Today Google officially launched their Project Fi phone service and Tesla just announced an April 30 launch event for their solar-powered batteries for homes.

The Google Fi phone plan prices are pretty attractive. For $20 a month, subscribers get talk, text, Wi-Fi tethering and international coverage and it’s only $10 per gigabyte of data after that. Plus the plan refunds any data you don’t use.

Right now Fi only works with (surprise, surprise) Google’s Nexus phones but there’s some talk about placing people’s numbers in the cloud where they can access the service from any device.

Tesla, on the other hand, has plans to start offering banks of solar-charged batteries that could be used to power homes or even entire businesses. (No prices have yet been announced.)

Both of these initiatives are ambitious and potentially disruptive – and in my book that’s a good thing.

If Google can get Fi off and running the other carriers are going to have to start reconsidering their pricing practices. Even with competition from other existing carriers, prices haven’t come down all that much. But if Google can undercut just about everyone and leverage their cloud and online offerings to enhance a phone service then things are going to get very interesting.

The same is true with Tesla. No doubt their systems are going to be very expensive at first, but if anybody knows about batteries Tesla does. And if anybody is willing to subsidize a technology in order to drive down prices it would be Tesla.
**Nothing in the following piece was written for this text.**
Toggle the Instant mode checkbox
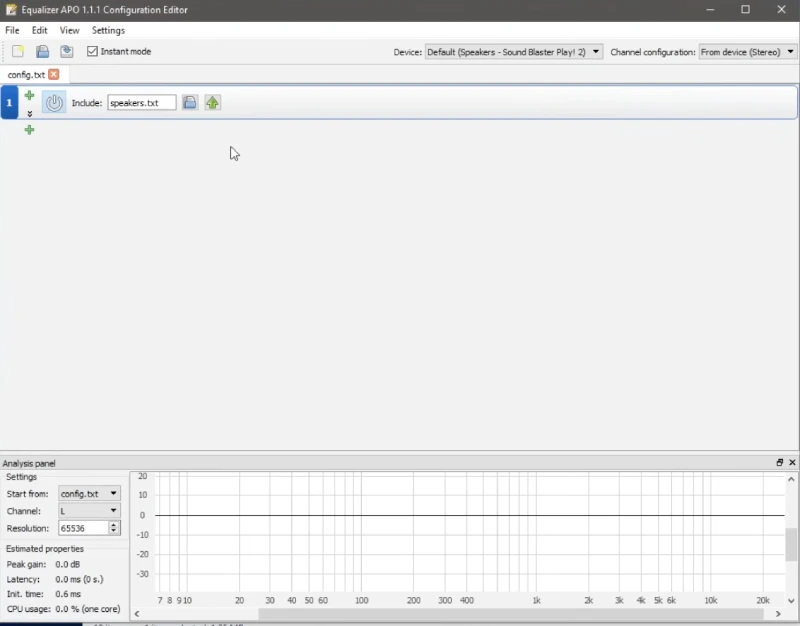800x626 pixels. click(x=93, y=52)
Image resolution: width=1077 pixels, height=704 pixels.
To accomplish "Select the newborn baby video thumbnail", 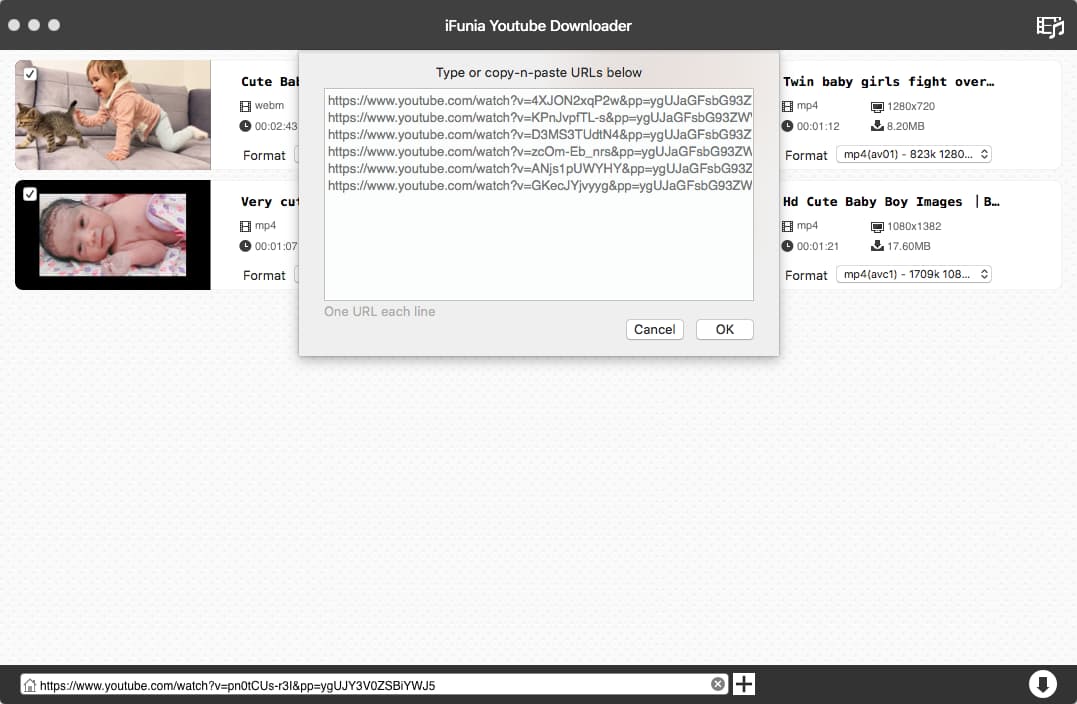I will coord(112,235).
In Tesla’s case it’s going to take years before utility companies even take notice and more years after that before they start considering (gasp) more competitive rates. Utility companies haven’t had to even think about competition for…well, not since Edison faced off against…um, Tesla…and ironically enough, Tesla actually won that battle (which is why we have alternating current instead of direct current in our homes).

Of course, if Tesla or Google actually to begin seriously threaten the already entrenched telecommunications or power industries you can bet there will be lawsuits and new regulations and massive efforts to stop them.

Until then, kudos to Tesla and Google. Keep shooting for the moon. Keep testing the boundaries. Keep challenging the powers that be.